**Stated goal**
Copy the travel essay again, starting with "Published: 01-14-2024 7:00" and going on through "unplanned happy accidents.", but substitute "house painter" for "dog walker".

**Document text**
============
Published: 01-14-2024 7:00 AM

Parker Potter is a former archaeologist and historian, and a retired lawyer. He is currently a semi-professional dog walker who lives and works in Contoocook.

My wife, Nancy Jo, and I have done our fair share of traveling. We’re not the most adventurous knives in the drawer, so we gravitate toward travel situations with a measure of structure, such as shore leave from a cruise ship rather than solo backpacking in Parts Unknown. Yet, some of our most satisfying travel experiences have been unplanned happy accidents.

Many of our happy accidents have been delicious. On a month-long trip to China, we did some destination dining at top-rated hot-pot restaurants in Hong Kong and Xi’an. But mostly, we just ate at the first place we saw after we got hungry, and that strategy yielded only one bad meal and two mediocre ones, both at tourist spots, the terra cotta warriors site in Xi’an and the Great Wall in Beijing.

Apart from those three clunkers, we ate dishes we’d never even heard of and had extraordinary meals in the most unlikely places: grungy little mom-and-pop holes in the wall, nearly empty restaurants, stalls on the street in Xi’an selling lamb on skewers, and a place in Jinan where the wait staff were all asleep under tables when we walked in. Getting first-rate food when all the warning lights were flashing was a tasty lesson in not judging a book by its cover.

On our China trip, I also had a happy accident that had a silk-purse-from-a-sow’s-ear quality. In Beijing, we wanted to see the Forbidden City, and a Chinese friend we were traveling with said we should take a city bus to get there.
============
**Collected data**
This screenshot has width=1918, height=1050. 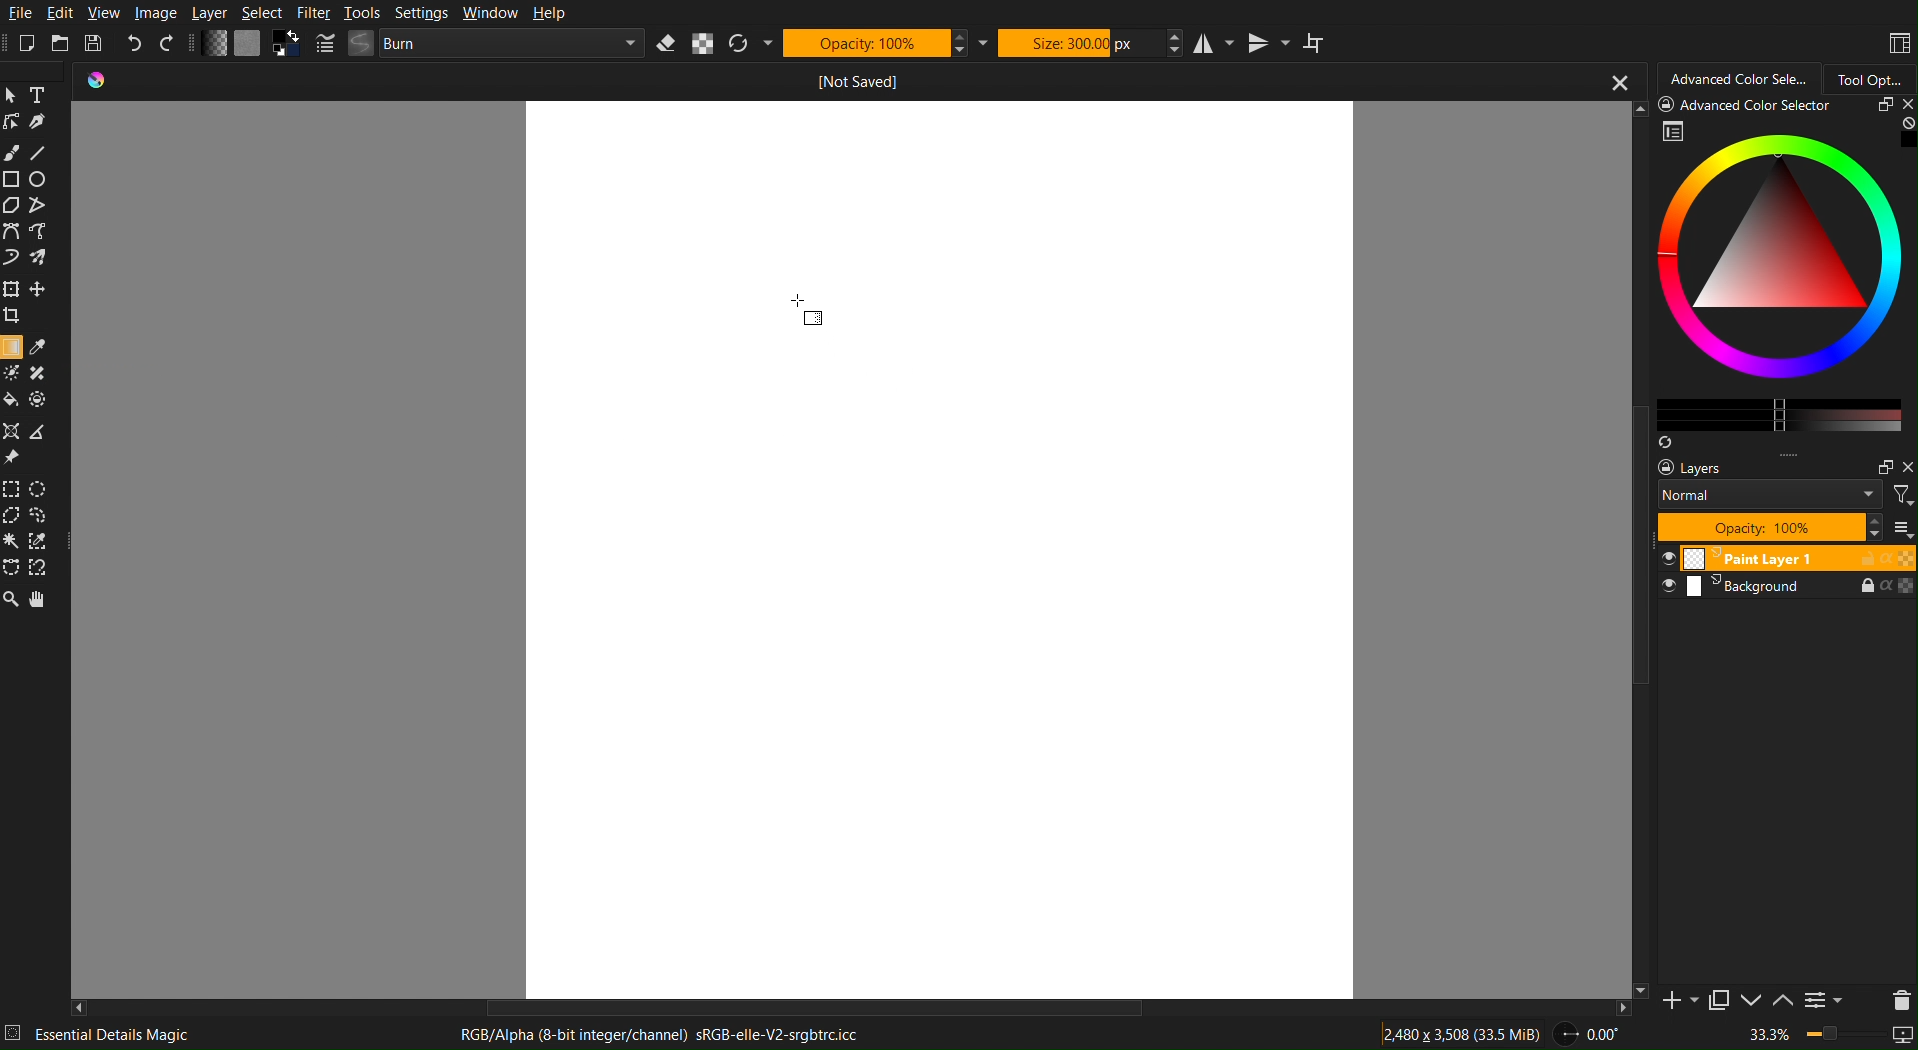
============
**Solution**
Published: 01-14-2024 7:00 AM

Parker Potter is a former archaeologist and historian, and a retired lawyer. He is currently a semi-professional house painter who lives and works in Contoocook.

My wife, Nancy Jo, and I have done our fair share of traveling. We’re not the most adventurous knives in the drawer, so we gravitate toward travel situations with a measure of structure, such as shore leave from a cruise ship rather than solo backpacking in Parts Unknown. Yet, some of our most satisfying travel experiences have been unplanned happy accidents.